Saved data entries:
<<<<

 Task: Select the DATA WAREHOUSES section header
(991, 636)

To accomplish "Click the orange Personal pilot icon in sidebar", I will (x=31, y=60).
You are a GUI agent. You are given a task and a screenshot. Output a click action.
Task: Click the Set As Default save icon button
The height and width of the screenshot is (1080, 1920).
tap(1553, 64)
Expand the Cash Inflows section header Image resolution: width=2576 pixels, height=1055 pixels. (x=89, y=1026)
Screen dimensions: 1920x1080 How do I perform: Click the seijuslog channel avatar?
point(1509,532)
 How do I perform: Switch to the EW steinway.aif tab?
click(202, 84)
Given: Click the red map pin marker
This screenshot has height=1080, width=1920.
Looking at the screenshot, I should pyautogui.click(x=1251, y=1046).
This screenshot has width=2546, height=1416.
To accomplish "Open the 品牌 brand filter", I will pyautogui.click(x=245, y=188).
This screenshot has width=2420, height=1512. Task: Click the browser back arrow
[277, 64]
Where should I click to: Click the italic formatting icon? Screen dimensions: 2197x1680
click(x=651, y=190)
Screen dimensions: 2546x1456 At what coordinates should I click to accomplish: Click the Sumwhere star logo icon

>>>>

:: What the task asks ::
Return the entries above, every line intact.

:: Result for this exercise ::
 Task: Select the DATA WAREHOUSES section header
(991, 636)

To accomplish "Click the orange Personal pilot icon in sidebar", I will (x=31, y=60).
You are a GUI agent. You are given a task and a screenshot. Output a click action.
Task: Click the Set As Default save icon button
The height and width of the screenshot is (1080, 1920).
tap(1553, 64)
Expand the Cash Inflows section header Image resolution: width=2576 pixels, height=1055 pixels. (x=89, y=1026)
Screen dimensions: 1920x1080 How do I perform: Click the seijuslog channel avatar?
point(1509,532)
 How do I perform: Switch to the EW steinway.aif tab?
click(202, 84)
Given: Click the red map pin marker
This screenshot has height=1080, width=1920.
Looking at the screenshot, I should pyautogui.click(x=1251, y=1046).
This screenshot has width=2546, height=1416.
To accomplish "Open the 品牌 brand filter", I will pyautogui.click(x=245, y=188).
This screenshot has width=2420, height=1512. Task: Click the browser back arrow
[277, 64]
Where should I click to: Click the italic formatting icon? Screen dimensions: 2197x1680
click(x=651, y=190)
Screen dimensions: 2546x1456 At what coordinates should I click to accomplish: Click the Sumwhere star logo icon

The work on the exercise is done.